What is being asked →
Reproduce all of the records exactly.

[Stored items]
============

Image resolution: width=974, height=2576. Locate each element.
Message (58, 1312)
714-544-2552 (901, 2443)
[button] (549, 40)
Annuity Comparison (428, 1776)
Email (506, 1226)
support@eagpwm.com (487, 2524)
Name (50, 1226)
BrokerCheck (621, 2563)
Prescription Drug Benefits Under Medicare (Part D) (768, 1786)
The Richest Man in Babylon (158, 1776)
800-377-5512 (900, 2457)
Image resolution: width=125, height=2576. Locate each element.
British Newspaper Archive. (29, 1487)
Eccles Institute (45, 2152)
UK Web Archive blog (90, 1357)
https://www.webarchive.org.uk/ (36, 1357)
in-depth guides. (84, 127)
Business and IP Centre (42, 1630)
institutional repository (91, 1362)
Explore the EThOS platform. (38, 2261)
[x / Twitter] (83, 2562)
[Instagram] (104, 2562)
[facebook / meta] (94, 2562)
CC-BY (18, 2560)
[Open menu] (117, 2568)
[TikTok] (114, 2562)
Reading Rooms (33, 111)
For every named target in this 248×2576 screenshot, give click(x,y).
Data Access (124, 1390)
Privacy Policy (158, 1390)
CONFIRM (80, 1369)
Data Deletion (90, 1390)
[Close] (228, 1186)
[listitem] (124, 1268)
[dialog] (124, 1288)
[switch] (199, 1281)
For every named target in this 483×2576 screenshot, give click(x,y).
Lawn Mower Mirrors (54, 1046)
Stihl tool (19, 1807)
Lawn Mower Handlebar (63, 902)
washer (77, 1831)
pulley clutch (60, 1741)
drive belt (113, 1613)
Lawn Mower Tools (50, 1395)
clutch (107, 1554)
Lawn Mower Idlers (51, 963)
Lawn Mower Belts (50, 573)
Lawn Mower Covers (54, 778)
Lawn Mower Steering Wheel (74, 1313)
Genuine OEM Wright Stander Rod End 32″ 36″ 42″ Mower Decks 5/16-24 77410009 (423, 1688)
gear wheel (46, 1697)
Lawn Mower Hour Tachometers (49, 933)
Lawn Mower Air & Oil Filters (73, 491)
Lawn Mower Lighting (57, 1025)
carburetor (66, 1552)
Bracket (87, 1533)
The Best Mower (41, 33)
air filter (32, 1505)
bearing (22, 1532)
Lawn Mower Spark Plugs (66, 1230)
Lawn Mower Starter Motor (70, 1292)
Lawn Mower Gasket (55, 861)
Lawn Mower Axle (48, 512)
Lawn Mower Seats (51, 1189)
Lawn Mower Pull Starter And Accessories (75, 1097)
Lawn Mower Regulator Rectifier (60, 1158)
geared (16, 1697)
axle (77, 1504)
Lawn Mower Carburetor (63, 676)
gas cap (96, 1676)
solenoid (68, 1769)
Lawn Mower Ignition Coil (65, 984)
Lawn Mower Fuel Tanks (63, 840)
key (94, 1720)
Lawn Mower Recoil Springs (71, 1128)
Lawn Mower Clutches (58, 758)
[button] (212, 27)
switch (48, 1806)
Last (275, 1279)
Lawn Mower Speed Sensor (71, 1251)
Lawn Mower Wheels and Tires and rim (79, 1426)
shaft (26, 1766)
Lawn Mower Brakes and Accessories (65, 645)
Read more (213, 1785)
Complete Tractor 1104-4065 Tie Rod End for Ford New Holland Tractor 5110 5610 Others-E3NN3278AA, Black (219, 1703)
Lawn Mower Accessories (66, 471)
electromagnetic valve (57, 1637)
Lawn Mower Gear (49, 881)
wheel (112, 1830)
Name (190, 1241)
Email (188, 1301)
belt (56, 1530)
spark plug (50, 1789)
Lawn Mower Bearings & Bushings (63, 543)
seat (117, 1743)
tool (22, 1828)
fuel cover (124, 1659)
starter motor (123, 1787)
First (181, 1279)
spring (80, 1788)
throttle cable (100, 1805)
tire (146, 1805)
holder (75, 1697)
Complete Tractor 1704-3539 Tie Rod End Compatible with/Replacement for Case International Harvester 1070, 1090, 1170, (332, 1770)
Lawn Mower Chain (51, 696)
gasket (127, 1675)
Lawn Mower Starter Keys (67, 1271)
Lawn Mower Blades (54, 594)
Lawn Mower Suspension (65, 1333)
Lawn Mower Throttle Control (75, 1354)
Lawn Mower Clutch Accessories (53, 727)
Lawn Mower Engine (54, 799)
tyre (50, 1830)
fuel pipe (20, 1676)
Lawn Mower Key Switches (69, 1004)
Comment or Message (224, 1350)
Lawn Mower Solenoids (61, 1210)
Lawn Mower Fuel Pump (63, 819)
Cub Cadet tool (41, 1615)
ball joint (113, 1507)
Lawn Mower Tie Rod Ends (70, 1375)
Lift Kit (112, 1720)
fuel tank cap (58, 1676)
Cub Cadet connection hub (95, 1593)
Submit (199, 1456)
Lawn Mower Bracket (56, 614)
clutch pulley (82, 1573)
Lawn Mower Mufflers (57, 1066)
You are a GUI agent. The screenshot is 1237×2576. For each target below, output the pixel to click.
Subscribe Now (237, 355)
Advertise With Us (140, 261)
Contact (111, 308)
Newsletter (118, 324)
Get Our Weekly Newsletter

============

The completed task →
Image resolution: width=974, height=2576. Locate each element.
Message (58, 1312)
714-544-2552 (901, 2443)
[button] (549, 40)
Annuity Comparison (428, 1776)
Email (506, 1226)
support@eagpwm.com (487, 2524)
Name (50, 1226)
BrokerCheck (621, 2563)
Prescription Drug Benefits Under Medicare (Part D) (768, 1786)
The Richest Man in Babylon (158, 1776)
800-377-5512 (900, 2457)
Image resolution: width=125, height=2576. Locate each element.
British Newspaper Archive. (29, 1487)
Eccles Institute (45, 2152)
UK Web Archive blog (90, 1357)
https://www.webarchive.org.uk/ (36, 1357)
in-depth guides. (84, 127)
Business and IP Centre (42, 1630)
institutional repository (91, 1362)
Explore the EThOS platform. (38, 2261)
[x / Twitter] (83, 2562)
[Instagram] (104, 2562)
[facebook / meta] (94, 2562)
CC-BY (18, 2560)
[Open menu] (117, 2568)
[TikTok] (114, 2562)
Reading Rooms (33, 111)
For every named target in this 248×2576 screenshot, give click(x,y).
Data Access (124, 1390)
Privacy Policy (158, 1390)
CONFIRM (80, 1369)
Data Deletion (90, 1390)
[Close] (228, 1186)
[listitem] (124, 1268)
[dialog] (124, 1288)
[switch] (199, 1281)
For every named target in this 483×2576 screenshot, give click(x,y).
Lawn Mower Mirrors (54, 1046)
Stihl tool (19, 1807)
Lawn Mower Handlebar (63, 902)
washer (77, 1831)
pulley clutch (60, 1741)
drive belt (113, 1613)
Lawn Mower Tools (50, 1395)
clutch (107, 1554)
Lawn Mower Idlers (51, 963)
Lawn Mower Belts (50, 573)
Lawn Mower Covers (54, 778)
Lawn Mower Steering Wheel (74, 1313)
Genuine OEM Wright Stander Rod End 32″ 36″ 42″ Mower Decks 5/16-24 77410009 (423, 1688)
gear wheel (46, 1697)
Lawn Mower Hour Tachometers (49, 933)
Lawn Mower Air & Oil Filters (73, 491)
Lawn Mower Lighting (57, 1025)
carburetor (66, 1552)
Bracket (87, 1533)
The Best Mower (41, 33)
air filter (32, 1505)
bearing (22, 1532)
Lawn Mower Spark Plugs (66, 1230)
Lawn Mower Starter Motor (70, 1292)
Lawn Mower Gasket (55, 861)
Lawn Mower Axle (48, 512)
Lawn Mower Seats (51, 1189)
Lawn Mower Pull Starter And Accessories (75, 1097)
Lawn Mower Regulator Rectifier (60, 1158)
geared (16, 1697)
axle (77, 1504)
Lawn Mower Carburetor (63, 676)
gas cap (96, 1676)
solenoid (68, 1769)
Lawn Mower Ignition Coil (65, 984)
Lawn Mower Fuel Tanks (63, 840)
key (94, 1720)
Lawn Mower Recoil Springs (71, 1128)
Lawn Mower Clutches (58, 758)
[button] (212, 27)
switch (48, 1806)
Last (275, 1279)
Lawn Mower Speed Sensor (71, 1251)
Lawn Mower Wheels and Tires and rim (79, 1426)
shaft (26, 1766)
Lawn Mower Brakes and Accessories (65, 645)
Read more (213, 1785)
Complete Tractor 1104-4065 Tie Rod End for Ford New Holland Tractor 5110 5610 Others-E3NN3278AA, Black (219, 1703)
Lawn Mower Accessories (66, 471)
electromagnetic valve (57, 1637)
Lawn Mower Gear (49, 881)
wheel (112, 1830)
Name (190, 1241)
Email (188, 1301)
belt (56, 1530)
spark plug (50, 1789)
Lawn Mower Bearings & Bushings (63, 543)
seat (117, 1743)
tool (22, 1828)
fuel cover (124, 1659)
starter motor (123, 1787)
First (181, 1279)
spring (80, 1788)
throttle cable (100, 1805)
tire (146, 1805)
holder (75, 1697)
Complete Tractor 1704-3539 Tie Rod End Compatible with/Replacement for Case International Harvester 1070, 1090, 1170, (332, 1770)
Lawn Mower Chain (51, 696)
gasket (127, 1675)
Lawn Mower Starter Keys (67, 1271)
Lawn Mower Blades (54, 594)
Lawn Mower Suspension (65, 1333)
Lawn Mower Throttle Control (75, 1354)
Lawn Mower Clutch Accessories (53, 727)
Lawn Mower Engine (54, 799)
tyre (50, 1830)
fuel pipe (20, 1676)
Lawn Mower Key Switches (69, 1004)
Comment or Message (224, 1350)
Lawn Mower Solenoids (61, 1210)
Lawn Mower Fuel Pump (63, 819)
Cub Cadet tool (41, 1615)
ball joint (113, 1507)
Lawn Mower Tie Rod Ends (70, 1375)
Lift Kit (112, 1720)
fuel tank cap (58, 1676)
Cub Cadet connection hub (95, 1593)
Submit (199, 1456)
Lawn Mower Bracket (56, 614)
clutch pulley (82, 1573)
Lawn Mower Mufflers (57, 1066)
You are a GUI agent. The screenshot is 1237×2576. For each target below, output the pixel to click.
Subscribe Now (237, 355)
Advertise With Us (140, 261)
Contact (111, 308)
Newsletter (118, 324)
Get Our Weekly Newsletter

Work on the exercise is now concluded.